To pattern the electrodes, a micro-electromechanical systems (MEMS) process called photolithography was used to expose the electrodes using light—much like using an enlarger in a photography darkroom. Part of our experimentation was finding the right biocompatible materials and figuring out how to pattern them on a micro scale.

One material tested was platinum. The team liked its inert properties, but it proved challenging to pattern on a micro scale.More problematic—when an electrical current was run through the platinum, the platinum would dissolve. That wouldn’t work.

After testing 30 different materials that failed, Dr. Greenberg and the team developed a new material we called platinum gray—our term for “roughed up” platinum using electricity in order to create a higher surface area. This allowed more current to run through it, which made the material more stable than even the very inert ‘plain’ platinum.

With the materials issue behind us, we were able to build our first working retinal implant prototype. 

Medical breakthroughs take bravery

But how do you know if a prototype actually works to restore sight in humans? You need a brave human to step up and test it.

Harold Churchy from North Carolina was a key figure in the development of the retinal implant, dating back to the early days of experimentation during Bob Greenberg’s time at JHU. Back then, he was the first patient to test the rudimentary prototypes Dr. Greenberg and his colleagues created at the university. Harold suffered blindness from retinitis pigmentosa. As an older man, he was motivated by the belief that he could help advance science and help others afflicted with his condition in the generations to come. He did not expect to see a solution in his lifetime.

During the early Argus 1 trials, where Second Sight used a modified Advanced Bionics cochlear implant to test chronic stimulation of the retina, once again Harold bravely stepped forward to demonstrate that the concept of electrode stimulation worked, in practice, to restore the perception of light in blind patients. While Argus 1 only had 16 electrodes, Harold was able to perceive a handful of bright lights, and even read large letters—which proved that the concept had legs. A few weeks after implanting the prototype prosthesis at the University of Southern California (USC), Second Sight invited Harold back to USC to test the device. Scientists, physicians, and engineers assembled in the room of the ophthalmology clinic, eager to know what Harold could see. The first test was to illuminate an oversized letter “L” on the wall of the dark room. The team turned on the device, and asked Harold what he could perceive. To everyone’s disappointment, Harold just shook his head—it seemed in that moment that the implant had failed, but then Harold said all he could see was “a line that went up, and a line that went sideways…like a letter L.” 

The room erupted in cheers. And that was the moment Harold Churchy became a pioneer for all those living with blindness. 

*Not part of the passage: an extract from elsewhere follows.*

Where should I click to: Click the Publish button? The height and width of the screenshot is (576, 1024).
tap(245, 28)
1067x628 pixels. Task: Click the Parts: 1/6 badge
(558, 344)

Bringing Second Sight to the world. 

Thanks to Harold Churchy and five other trial patients after him who also received the Argus 1, we knew Second Sight’s retinal implant prototype could restore vision to blind patients. This clinical success became the inflection point which attracted outside investor interest—interest which enabled Second Sight to prepare to bring the implant to market. Second Sight’s first commercial product, the Argus II, built on the experience of the Argus 1, but had 60 electrodes and fit entirely in the eye socket - dramatically shortening surgical complexity and time. Following a 30 patient international clinical trial, The Argus 2 obtained FDA clearance in 2014 and not long after received Medicare reimbursement.

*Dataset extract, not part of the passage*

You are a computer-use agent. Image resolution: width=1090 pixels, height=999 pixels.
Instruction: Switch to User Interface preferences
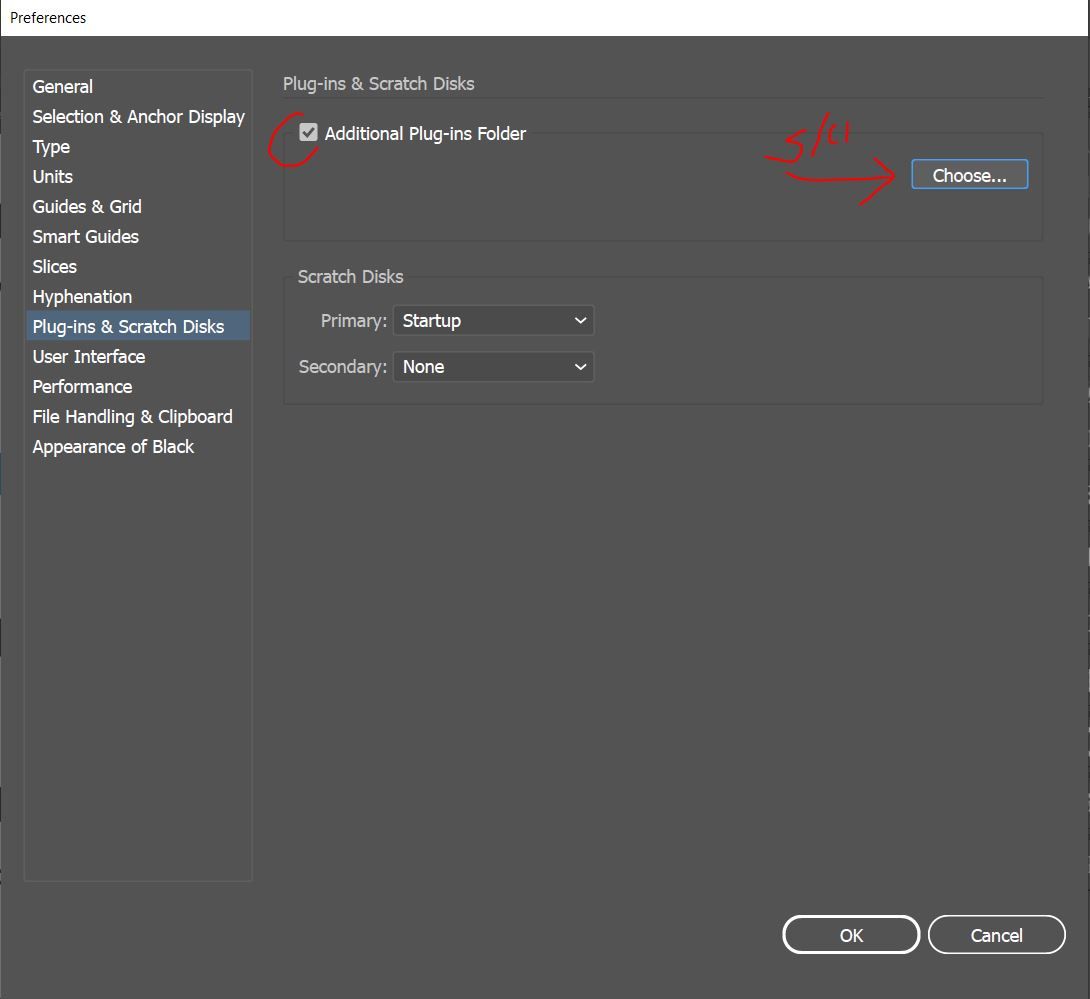point(89,357)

Following the success of the Argus 2, which was implanted in around 400 patients globally, Dr. Greenberg led the development of Second Sight’s next product, the Orion: a direct brain interface which has the potential to treat all blindness. The Orion was implanted in six patients prior to Dr. Greenberg’s return to the Foundation in 2018.

Following a restructuring after Dr. Greenberg’s departure, Second Sight was renamed Cortigent to emphasize the focus on the Orion cortical implant. The company is continuing to pursue its commercialization and even has plans to seek other potential applications of the technology, including the possibility of aiding in the recovery of stroke.